▶ The task
The required output is the line that contains "Viewport: 1921px width, 898px height." through the last line of the data, retyped verbatim and with nothing added.

▶ Information supplied

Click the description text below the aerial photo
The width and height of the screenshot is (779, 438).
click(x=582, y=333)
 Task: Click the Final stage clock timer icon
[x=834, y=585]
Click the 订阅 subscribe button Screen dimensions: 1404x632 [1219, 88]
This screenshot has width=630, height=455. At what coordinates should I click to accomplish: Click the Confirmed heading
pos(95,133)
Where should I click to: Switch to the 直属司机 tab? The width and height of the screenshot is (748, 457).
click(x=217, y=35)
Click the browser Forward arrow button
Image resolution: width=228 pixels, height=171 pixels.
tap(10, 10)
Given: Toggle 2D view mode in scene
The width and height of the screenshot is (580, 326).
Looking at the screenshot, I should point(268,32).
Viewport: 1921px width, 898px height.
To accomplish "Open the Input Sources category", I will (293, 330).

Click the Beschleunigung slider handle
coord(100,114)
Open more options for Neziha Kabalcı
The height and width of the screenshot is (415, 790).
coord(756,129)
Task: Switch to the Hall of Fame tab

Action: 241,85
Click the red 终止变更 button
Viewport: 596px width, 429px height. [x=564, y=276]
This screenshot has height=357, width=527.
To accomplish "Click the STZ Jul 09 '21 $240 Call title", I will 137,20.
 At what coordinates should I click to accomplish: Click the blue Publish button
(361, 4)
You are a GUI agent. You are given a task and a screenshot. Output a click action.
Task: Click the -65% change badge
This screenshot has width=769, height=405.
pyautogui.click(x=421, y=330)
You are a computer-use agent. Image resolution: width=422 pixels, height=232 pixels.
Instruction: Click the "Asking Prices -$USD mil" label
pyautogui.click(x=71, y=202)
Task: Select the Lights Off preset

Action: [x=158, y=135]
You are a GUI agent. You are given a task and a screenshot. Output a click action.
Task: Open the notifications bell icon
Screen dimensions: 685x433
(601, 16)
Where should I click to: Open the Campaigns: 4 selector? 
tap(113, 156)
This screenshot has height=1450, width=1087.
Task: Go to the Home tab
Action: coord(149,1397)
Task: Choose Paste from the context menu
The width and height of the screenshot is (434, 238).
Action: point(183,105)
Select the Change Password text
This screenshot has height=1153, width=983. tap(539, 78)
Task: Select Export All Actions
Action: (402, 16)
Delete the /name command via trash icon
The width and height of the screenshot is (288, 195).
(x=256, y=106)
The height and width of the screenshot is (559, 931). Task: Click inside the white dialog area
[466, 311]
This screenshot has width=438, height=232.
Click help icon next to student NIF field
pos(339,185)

▶ Response below
Viewport: 1921px width, 898px height.
To accomplish "Open the Input Sources category", I will (293, 330).

Click the Beschleunigung slider handle
coord(100,114)
Open more options for Neziha Kabalcı
The height and width of the screenshot is (415, 790).
coord(756,129)
Task: Switch to the Hall of Fame tab

Action: 241,85
Click the red 终止变更 button
Viewport: 596px width, 429px height. [x=564, y=276]
This screenshot has height=357, width=527.
To accomplish "Click the STZ Jul 09 '21 $240 Call title", I will 137,20.
 At what coordinates should I click to accomplish: Click the blue Publish button
(361, 4)
You are a GUI agent. You are given a task and a screenshot. Output a click action.
Task: Click the -65% change badge
This screenshot has width=769, height=405.
pyautogui.click(x=421, y=330)
You are a computer-use agent. Image resolution: width=422 pixels, height=232 pixels.
Instruction: Click the "Asking Prices -$USD mil" label
pyautogui.click(x=71, y=202)
Task: Select the Lights Off preset

Action: [x=158, y=135]
You are a GUI agent. You are given a task and a screenshot. Output a click action.
Task: Open the notifications bell icon
Screen dimensions: 685x433
(601, 16)
Where should I click to: Open the Campaigns: 4 selector? 
tap(113, 156)
This screenshot has height=1450, width=1087.
Task: Go to the Home tab
Action: coord(149,1397)
Task: Choose Paste from the context menu
The width and height of the screenshot is (434, 238).
Action: point(183,105)
Select the Change Password text
This screenshot has height=1153, width=983. tap(539, 78)
Task: Select Export All Actions
Action: (402, 16)
Delete the /name command via trash icon
The width and height of the screenshot is (288, 195).
(x=256, y=106)
The height and width of the screenshot is (559, 931). Task: Click inside the white dialog area
[466, 311]
This screenshot has width=438, height=232.
Click help icon next to student NIF field
pos(339,185)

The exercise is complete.